After slaughter, the carcass would be taken to a different facility for butchering.
The Agency of Agriculture has estimated that it would cost between $5,000 and $10,000 to develop the small-scale facility, but the Vermont Agricultural Development Board wants the state to keep accurate records as the pilot locations are developed so farmers know how much they would need to invest to construct a similar facility.
Harlow said he might want to use his farm as a pilot site to process animals he, and other area farmers, raise for local consumption.
Under the newly proposed rules, farmers could only sell the meat directly to a consumer, and could not package it for resale at stores or even at farmers’ markets.
Harlow said the board wants the state to find out how much it would cost to set up the sanitary facilities.
If the project does prove to be cost effective, Harlow said, than farmers across the state could be encouraged to develop their own facilities which could broaden the market for locally raised meat.
State officials argued that the broader interpretation of the 2008 rule could have forced the USDA to crack down on the state’s inspection program, leading to the loss of federal funding that supports up to half of the state’s program costs.
Randy Quenneville, chief of the meat inspection program at the Agency of Agriculture, said the report outlines an encouraging plan to help farmers increase their sales, while making sure USDA rules are followed.
Quenneville said farmers have always been able to, and will continue to be able to, produce meat for themselves and their families.
But he said when a farmer wants to produce meat for sale, then the animals have to be processed at one of the custom slaughter facilities.
"We want to make it easier for farmers to test the viability and start making product available to consumers," Quenneville said. "Whatever we do, we have to be sure we meet federal requirements."
Rural Vermont was one of the groups that said the 2008 law should have allowed farmers to slaughter their animals for consumers on their own farms.

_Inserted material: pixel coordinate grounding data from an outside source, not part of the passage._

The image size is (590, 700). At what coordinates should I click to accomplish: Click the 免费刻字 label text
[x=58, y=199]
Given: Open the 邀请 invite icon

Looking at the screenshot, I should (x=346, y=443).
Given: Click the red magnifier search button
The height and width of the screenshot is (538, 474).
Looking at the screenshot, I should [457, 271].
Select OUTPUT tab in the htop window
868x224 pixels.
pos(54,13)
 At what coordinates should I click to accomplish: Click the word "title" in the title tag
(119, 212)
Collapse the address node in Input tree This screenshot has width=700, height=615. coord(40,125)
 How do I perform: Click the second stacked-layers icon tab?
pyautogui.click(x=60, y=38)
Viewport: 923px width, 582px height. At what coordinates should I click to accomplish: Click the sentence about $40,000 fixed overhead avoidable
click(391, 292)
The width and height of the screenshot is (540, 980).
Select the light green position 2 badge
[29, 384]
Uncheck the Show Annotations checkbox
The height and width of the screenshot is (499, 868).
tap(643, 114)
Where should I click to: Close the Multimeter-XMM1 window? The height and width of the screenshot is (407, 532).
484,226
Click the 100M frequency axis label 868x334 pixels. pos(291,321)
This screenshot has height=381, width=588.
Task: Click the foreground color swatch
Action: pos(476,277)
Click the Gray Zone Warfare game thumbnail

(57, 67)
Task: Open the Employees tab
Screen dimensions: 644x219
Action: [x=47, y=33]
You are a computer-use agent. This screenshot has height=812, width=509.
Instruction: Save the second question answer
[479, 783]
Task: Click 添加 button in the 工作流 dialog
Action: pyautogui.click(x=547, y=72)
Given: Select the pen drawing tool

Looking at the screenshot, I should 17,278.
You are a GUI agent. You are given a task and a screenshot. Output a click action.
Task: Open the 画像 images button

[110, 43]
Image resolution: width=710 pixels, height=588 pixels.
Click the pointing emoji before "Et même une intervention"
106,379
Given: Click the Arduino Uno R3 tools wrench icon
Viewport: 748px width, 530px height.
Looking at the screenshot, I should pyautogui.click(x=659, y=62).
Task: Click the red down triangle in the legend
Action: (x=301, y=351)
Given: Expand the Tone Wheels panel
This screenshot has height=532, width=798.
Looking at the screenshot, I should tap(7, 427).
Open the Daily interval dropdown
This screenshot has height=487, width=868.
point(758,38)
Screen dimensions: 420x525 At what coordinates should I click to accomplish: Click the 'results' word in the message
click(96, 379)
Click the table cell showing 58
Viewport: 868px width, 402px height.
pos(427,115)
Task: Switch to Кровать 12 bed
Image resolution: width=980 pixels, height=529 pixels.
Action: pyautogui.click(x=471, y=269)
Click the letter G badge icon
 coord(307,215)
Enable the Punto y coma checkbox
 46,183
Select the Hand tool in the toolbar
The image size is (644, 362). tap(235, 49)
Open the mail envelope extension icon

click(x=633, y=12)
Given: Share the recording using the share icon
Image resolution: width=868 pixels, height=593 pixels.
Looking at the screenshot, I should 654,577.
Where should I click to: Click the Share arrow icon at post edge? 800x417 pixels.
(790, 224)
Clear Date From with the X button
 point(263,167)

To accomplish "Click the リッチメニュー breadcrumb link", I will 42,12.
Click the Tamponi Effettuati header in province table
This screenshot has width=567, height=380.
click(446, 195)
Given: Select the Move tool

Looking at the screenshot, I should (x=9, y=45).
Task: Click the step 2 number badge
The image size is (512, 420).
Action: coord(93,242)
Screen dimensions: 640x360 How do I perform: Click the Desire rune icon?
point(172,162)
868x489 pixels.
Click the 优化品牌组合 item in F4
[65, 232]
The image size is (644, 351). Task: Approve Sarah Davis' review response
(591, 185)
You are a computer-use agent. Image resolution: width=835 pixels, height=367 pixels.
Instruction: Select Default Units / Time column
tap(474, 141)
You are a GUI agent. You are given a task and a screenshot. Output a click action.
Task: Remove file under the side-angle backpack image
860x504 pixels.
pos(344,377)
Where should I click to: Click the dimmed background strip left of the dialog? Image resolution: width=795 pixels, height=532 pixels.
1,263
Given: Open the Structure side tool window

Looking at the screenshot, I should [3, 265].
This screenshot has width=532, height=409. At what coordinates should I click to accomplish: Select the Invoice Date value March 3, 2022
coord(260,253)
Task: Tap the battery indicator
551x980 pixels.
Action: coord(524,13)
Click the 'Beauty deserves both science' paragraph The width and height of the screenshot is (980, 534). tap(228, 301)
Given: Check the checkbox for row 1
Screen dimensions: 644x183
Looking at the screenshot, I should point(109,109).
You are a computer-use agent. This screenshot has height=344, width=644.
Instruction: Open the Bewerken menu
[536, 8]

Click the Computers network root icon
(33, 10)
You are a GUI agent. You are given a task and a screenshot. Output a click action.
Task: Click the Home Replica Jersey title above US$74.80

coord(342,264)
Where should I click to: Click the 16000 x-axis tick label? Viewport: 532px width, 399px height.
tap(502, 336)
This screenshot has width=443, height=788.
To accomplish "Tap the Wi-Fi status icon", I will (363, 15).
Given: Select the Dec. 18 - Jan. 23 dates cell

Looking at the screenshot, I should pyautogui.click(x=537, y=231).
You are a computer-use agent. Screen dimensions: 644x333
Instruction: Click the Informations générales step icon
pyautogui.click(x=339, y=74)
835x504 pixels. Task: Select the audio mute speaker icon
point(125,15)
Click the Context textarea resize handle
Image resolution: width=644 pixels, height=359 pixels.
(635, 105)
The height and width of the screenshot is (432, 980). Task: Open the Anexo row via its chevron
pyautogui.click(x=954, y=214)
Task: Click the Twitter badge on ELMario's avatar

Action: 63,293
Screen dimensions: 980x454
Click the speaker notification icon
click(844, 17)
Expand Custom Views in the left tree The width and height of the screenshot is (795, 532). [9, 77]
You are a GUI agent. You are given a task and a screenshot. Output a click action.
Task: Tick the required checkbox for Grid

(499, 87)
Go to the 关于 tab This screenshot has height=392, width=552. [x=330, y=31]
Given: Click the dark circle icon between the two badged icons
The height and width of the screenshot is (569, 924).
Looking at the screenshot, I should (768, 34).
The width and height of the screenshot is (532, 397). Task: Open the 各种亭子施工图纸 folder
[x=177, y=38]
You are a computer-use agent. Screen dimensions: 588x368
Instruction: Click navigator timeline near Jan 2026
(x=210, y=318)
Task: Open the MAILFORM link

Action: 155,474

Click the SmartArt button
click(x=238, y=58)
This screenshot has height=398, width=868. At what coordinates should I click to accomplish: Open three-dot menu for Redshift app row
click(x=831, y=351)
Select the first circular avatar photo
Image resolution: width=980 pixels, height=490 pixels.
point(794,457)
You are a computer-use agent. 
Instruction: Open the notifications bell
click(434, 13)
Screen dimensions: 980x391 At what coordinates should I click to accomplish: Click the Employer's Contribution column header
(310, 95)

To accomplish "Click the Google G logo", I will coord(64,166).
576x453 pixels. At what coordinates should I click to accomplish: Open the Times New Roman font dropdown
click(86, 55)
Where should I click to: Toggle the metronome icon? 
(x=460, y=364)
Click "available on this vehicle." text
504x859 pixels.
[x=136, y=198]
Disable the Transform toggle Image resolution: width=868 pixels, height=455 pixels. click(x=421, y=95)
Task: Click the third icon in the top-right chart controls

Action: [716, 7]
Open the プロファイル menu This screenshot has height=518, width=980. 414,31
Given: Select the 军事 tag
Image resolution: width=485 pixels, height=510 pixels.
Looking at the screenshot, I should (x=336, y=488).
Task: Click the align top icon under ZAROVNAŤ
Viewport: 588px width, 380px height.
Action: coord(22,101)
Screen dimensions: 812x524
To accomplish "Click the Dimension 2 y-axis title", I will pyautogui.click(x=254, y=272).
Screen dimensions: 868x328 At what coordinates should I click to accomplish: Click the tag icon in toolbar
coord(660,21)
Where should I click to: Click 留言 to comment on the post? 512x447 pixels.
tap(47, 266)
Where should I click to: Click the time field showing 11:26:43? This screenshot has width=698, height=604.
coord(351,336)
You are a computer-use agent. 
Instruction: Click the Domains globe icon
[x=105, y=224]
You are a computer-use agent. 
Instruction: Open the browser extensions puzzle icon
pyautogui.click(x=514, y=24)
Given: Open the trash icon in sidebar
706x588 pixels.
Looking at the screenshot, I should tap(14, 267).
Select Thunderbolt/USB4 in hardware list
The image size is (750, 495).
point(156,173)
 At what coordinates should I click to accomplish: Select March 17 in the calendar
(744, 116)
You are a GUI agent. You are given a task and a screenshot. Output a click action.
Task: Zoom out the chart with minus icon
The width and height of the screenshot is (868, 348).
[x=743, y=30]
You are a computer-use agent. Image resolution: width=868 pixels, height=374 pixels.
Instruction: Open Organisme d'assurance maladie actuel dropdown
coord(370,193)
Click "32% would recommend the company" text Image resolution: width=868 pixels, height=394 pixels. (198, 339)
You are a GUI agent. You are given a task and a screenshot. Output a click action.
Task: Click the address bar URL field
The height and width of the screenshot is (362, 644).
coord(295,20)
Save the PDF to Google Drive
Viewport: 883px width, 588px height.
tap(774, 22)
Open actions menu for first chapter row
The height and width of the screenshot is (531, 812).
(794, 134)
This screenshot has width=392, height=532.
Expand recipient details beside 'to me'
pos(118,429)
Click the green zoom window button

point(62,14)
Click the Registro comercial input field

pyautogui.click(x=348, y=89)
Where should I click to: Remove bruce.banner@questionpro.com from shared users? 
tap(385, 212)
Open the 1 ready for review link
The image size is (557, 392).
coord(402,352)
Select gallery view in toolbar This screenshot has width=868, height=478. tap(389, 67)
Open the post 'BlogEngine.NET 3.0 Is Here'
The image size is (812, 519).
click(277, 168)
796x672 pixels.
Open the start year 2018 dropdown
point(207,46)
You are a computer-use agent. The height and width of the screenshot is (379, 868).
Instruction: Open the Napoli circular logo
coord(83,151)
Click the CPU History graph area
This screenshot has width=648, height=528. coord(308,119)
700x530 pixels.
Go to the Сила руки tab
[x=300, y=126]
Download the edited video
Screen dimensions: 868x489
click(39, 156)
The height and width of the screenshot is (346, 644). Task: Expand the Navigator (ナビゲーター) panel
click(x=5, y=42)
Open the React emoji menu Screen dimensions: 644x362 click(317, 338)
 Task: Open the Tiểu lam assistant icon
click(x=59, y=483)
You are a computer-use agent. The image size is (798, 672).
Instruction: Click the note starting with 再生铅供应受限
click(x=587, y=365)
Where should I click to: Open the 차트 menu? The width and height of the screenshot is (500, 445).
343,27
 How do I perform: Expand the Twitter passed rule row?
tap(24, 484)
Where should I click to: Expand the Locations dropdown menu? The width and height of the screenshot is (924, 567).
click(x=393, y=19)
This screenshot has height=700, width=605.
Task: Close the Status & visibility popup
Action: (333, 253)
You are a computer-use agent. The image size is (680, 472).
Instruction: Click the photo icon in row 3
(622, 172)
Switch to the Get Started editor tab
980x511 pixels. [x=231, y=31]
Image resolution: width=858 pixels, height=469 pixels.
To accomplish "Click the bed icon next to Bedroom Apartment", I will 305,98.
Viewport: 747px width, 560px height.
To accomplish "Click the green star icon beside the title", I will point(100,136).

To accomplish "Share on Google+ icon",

Rural Vermont Executive Director Andrea Stander said slaughterhouses across the state are busy, especially in the fall, and every farm that is able to support a custom facility will lead to more local meat being consumed, and more money into the pockets of farmers.
"This report was driven by a demand, and we are looking for ways for more farms to be able to get into this market," Stander said. "We have been looking for a solution, and this is a way for farmers to find out if this is viable."